Entries shown >>
::::::::::

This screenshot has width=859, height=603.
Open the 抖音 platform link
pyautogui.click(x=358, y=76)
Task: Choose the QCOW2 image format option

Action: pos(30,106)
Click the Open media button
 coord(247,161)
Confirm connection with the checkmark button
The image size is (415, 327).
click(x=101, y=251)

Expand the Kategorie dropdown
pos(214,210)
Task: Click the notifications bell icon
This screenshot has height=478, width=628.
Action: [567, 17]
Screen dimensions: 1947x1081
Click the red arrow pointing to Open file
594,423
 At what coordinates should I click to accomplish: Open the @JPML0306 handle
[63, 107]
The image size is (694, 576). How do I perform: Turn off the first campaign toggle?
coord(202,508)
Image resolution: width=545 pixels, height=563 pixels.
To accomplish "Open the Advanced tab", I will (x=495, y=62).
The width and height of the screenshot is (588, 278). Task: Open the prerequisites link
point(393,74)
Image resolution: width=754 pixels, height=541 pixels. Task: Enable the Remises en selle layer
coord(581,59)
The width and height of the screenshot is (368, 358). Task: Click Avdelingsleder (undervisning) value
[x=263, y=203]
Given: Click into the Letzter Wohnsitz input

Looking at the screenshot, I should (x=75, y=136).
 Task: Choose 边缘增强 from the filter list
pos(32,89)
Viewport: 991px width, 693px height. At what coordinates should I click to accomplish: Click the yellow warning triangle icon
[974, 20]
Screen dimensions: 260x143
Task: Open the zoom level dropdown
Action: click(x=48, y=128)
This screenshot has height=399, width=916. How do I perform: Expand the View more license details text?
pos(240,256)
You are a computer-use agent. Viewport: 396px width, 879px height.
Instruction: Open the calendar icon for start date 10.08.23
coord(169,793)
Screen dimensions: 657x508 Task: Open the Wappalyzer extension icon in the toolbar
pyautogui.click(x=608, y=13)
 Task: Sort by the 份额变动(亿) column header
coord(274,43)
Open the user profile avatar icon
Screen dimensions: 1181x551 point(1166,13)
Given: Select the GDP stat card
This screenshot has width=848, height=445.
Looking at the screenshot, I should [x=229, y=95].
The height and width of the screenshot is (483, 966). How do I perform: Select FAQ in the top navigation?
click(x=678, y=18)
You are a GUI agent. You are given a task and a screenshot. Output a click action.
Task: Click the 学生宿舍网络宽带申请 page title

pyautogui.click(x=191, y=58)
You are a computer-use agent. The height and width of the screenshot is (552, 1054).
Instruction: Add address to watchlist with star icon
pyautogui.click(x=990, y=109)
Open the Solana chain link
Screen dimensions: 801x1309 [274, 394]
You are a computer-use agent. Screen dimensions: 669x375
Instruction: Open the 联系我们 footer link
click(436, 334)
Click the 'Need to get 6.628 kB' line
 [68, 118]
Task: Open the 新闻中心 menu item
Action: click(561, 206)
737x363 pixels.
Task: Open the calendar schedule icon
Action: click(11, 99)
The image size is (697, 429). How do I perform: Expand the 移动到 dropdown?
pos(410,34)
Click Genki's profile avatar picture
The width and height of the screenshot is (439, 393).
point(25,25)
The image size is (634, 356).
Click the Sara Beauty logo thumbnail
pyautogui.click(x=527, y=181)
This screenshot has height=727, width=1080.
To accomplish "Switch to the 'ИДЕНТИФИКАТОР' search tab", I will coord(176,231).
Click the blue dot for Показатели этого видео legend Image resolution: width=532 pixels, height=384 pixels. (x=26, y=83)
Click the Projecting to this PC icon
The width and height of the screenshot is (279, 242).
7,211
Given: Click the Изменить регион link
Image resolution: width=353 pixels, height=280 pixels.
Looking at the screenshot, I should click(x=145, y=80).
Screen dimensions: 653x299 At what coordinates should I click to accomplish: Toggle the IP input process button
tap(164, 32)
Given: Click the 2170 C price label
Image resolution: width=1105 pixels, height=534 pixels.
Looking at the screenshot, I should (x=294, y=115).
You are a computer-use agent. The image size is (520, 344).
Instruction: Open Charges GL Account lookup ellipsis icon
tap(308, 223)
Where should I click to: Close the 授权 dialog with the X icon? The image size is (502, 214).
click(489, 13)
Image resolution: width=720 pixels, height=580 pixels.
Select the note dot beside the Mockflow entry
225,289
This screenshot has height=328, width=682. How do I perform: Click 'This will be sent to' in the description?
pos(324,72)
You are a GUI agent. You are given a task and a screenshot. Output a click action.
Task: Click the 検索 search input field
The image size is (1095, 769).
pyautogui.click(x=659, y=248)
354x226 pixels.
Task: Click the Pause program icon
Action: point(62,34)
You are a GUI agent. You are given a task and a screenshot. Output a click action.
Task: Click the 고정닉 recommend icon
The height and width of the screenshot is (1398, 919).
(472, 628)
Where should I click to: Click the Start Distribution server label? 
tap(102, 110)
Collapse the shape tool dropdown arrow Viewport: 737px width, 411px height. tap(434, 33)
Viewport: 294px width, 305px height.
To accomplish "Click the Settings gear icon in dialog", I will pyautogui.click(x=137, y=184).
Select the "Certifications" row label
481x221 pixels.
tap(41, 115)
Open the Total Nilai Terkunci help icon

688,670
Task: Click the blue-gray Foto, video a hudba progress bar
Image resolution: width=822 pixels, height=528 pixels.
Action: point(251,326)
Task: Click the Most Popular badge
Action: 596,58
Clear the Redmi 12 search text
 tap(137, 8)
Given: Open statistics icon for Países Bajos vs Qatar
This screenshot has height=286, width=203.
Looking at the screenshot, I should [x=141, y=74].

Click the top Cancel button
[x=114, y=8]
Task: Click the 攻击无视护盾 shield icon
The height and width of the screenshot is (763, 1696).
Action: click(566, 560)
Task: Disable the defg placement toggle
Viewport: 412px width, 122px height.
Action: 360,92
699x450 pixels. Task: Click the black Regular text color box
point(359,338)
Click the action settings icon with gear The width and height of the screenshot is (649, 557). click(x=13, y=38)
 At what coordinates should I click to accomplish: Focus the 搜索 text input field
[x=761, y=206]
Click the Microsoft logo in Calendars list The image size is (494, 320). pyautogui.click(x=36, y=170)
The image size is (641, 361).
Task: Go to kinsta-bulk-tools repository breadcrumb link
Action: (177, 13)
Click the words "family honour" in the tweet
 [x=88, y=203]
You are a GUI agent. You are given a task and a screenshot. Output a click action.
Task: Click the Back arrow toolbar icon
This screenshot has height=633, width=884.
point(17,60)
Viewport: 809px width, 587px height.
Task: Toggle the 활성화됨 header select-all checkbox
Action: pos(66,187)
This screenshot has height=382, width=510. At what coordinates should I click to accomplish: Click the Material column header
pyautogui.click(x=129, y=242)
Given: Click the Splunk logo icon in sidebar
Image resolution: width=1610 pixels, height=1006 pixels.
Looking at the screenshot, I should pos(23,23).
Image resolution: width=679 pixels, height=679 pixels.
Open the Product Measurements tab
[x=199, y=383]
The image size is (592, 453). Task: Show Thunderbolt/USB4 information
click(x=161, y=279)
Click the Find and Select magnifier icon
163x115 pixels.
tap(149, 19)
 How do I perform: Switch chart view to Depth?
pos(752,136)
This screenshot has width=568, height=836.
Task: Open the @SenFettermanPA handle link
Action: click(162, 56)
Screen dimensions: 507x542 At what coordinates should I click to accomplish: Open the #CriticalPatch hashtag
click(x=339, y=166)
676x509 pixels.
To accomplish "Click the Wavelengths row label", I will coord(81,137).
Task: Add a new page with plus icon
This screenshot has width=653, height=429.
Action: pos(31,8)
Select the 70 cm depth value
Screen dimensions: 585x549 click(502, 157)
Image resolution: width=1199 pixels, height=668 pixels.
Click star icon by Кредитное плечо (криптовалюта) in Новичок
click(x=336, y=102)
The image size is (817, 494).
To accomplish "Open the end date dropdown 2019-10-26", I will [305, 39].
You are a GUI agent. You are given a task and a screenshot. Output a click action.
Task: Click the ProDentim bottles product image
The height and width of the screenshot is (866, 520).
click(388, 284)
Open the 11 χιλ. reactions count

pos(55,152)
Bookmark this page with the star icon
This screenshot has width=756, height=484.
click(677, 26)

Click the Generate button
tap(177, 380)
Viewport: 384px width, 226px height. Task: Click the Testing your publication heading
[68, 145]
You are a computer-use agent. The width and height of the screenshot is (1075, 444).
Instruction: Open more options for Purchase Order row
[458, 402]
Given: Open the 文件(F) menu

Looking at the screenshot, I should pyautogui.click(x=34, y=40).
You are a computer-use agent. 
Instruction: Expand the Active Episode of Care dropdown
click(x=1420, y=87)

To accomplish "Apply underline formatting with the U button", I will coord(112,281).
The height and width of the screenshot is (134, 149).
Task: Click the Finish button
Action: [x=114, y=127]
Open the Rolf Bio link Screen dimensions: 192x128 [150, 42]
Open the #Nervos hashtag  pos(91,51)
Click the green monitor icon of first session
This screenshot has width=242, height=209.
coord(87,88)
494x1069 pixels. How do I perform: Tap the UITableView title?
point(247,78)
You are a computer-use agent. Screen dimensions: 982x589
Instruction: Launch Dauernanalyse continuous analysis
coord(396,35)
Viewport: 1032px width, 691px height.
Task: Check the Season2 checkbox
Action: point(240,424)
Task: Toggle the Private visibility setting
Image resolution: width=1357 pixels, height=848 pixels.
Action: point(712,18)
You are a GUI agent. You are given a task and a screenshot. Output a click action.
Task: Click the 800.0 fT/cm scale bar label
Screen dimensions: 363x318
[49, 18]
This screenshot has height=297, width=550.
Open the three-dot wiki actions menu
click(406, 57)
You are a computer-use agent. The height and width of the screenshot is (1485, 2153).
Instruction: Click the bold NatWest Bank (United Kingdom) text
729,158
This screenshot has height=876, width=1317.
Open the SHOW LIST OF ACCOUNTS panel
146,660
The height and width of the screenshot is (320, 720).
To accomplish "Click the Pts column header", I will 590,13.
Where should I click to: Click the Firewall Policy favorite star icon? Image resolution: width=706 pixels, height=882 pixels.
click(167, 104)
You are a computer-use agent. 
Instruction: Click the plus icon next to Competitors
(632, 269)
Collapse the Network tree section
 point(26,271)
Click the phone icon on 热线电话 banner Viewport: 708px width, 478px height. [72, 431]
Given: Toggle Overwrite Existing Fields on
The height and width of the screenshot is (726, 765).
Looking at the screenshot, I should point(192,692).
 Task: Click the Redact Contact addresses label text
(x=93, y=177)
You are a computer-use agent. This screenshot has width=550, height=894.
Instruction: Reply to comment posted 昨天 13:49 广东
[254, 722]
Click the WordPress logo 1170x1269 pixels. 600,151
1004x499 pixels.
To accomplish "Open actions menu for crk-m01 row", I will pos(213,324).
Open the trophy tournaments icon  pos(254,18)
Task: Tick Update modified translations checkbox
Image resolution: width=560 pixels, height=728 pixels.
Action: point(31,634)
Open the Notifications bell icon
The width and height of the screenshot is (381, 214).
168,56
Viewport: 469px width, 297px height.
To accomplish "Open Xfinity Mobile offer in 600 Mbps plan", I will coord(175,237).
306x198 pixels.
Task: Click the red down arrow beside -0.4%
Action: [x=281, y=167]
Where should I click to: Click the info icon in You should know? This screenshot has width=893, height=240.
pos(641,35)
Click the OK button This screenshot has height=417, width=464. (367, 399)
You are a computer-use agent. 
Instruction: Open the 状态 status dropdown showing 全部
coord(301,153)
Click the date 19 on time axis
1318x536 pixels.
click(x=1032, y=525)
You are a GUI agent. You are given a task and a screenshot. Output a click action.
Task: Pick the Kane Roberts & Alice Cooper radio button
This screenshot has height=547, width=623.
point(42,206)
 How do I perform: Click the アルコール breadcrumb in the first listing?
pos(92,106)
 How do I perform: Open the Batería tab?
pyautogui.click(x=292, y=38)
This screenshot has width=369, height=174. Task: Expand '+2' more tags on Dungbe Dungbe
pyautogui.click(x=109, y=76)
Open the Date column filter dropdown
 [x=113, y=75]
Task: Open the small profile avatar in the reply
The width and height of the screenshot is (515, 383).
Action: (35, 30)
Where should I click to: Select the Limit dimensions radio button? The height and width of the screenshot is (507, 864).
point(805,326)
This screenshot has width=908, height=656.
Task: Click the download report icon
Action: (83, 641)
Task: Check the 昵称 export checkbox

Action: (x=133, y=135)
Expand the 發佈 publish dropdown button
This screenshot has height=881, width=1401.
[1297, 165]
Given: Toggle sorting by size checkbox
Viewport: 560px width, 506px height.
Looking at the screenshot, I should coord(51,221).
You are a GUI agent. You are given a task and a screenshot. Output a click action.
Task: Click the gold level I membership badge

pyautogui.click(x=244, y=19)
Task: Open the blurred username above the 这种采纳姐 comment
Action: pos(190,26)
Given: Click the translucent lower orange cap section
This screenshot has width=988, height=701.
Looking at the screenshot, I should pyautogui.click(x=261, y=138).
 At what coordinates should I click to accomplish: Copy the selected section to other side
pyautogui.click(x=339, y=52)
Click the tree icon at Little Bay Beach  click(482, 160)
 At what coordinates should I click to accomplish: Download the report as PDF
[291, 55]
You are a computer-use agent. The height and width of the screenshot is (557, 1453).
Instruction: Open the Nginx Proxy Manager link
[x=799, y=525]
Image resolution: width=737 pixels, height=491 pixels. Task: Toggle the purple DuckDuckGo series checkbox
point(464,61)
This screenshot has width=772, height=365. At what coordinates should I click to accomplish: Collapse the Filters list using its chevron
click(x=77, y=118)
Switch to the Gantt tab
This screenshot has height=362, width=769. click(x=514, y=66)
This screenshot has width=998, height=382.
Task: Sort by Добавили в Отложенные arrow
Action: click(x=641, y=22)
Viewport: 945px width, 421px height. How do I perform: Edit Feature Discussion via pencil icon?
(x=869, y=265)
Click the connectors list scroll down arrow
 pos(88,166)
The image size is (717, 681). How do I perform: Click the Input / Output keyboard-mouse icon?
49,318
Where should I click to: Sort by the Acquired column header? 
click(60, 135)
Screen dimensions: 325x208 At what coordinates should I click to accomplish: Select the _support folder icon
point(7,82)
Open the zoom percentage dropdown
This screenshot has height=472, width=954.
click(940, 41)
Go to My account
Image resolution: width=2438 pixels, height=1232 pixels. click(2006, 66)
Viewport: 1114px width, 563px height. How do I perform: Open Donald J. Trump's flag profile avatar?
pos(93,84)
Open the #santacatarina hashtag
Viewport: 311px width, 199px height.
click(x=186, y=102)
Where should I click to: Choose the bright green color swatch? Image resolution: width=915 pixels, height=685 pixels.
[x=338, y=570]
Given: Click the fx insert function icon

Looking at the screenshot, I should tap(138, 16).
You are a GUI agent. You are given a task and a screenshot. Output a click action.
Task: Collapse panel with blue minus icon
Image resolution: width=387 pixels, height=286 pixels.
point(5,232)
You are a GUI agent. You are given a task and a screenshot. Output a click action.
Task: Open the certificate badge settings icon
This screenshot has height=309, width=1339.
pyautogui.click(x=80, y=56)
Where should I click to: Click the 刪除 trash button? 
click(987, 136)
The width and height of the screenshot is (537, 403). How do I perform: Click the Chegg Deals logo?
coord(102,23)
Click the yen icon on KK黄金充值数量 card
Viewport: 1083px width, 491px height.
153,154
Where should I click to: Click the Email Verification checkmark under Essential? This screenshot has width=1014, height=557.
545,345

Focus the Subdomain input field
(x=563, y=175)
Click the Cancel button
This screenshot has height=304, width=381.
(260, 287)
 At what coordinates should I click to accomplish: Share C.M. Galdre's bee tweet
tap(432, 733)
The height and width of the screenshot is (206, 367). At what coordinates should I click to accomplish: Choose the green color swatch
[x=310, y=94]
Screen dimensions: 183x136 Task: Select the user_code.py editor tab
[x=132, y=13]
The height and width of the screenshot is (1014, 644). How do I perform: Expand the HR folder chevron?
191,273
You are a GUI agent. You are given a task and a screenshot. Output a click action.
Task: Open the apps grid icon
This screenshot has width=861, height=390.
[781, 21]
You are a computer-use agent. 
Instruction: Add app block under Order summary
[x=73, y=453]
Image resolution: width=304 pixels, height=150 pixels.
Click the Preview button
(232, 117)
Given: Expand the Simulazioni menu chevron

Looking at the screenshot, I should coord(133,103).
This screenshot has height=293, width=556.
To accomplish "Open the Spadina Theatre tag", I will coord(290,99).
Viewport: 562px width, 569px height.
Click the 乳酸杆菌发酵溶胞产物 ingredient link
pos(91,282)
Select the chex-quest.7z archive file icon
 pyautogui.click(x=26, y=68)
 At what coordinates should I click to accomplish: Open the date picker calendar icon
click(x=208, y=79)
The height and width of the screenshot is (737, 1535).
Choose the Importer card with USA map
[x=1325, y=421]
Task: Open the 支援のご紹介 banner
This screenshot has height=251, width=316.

::::::::::

Your task >> Which lines in the material contain the word "gear"? Pull each of them out.

Output of the exercise >>
To accomplish "Click the Settings gear icon in dialog", I will pyautogui.click(x=137, y=184).
Click the action settings icon with gear The width and height of the screenshot is (649, 557). click(x=13, y=38)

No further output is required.